━━━ Given records ━━━

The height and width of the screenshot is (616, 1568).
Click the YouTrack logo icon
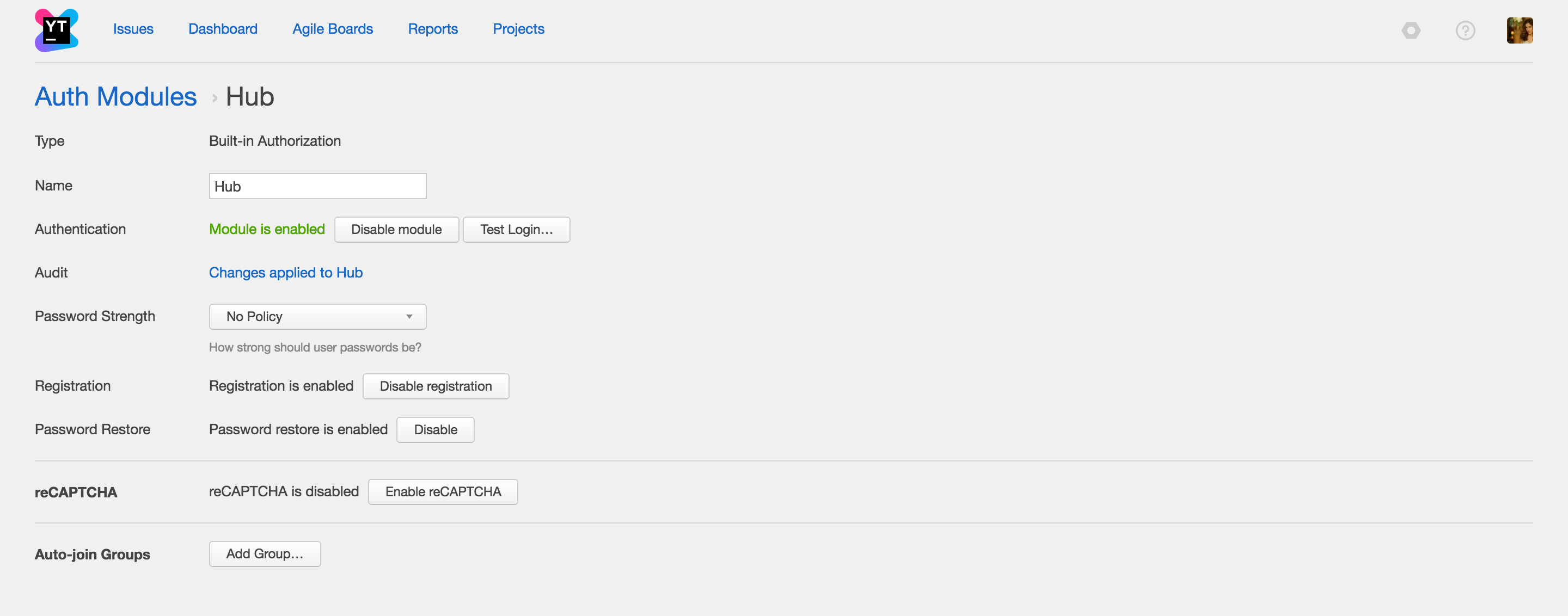[x=57, y=30]
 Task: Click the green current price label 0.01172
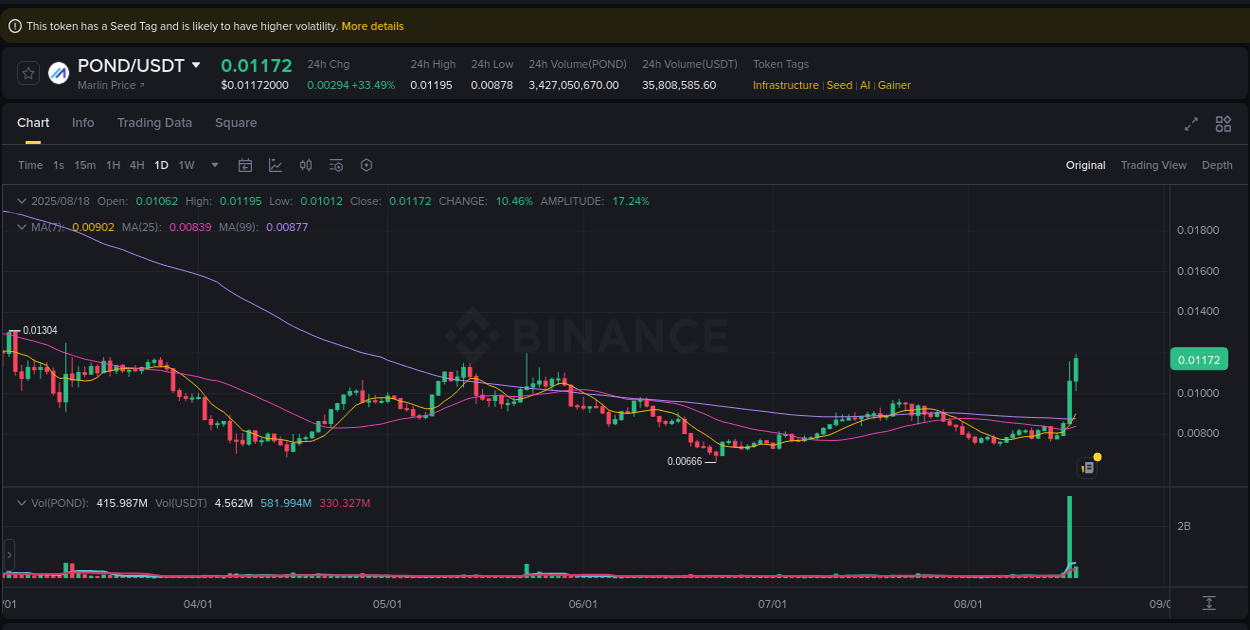pos(1199,358)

━━━

= Problem =
Rewrite every line of the records with "Click" changed to "Tap" wherever it occurs, keeping everything else the same. Omit the pictures from your answer.

= Exercise result =
The height and width of the screenshot is (616, 1568).
Tap the YouTrack logo icon
[x=57, y=30]
 Task: Tap the green current price label 0.01172
pos(1199,358)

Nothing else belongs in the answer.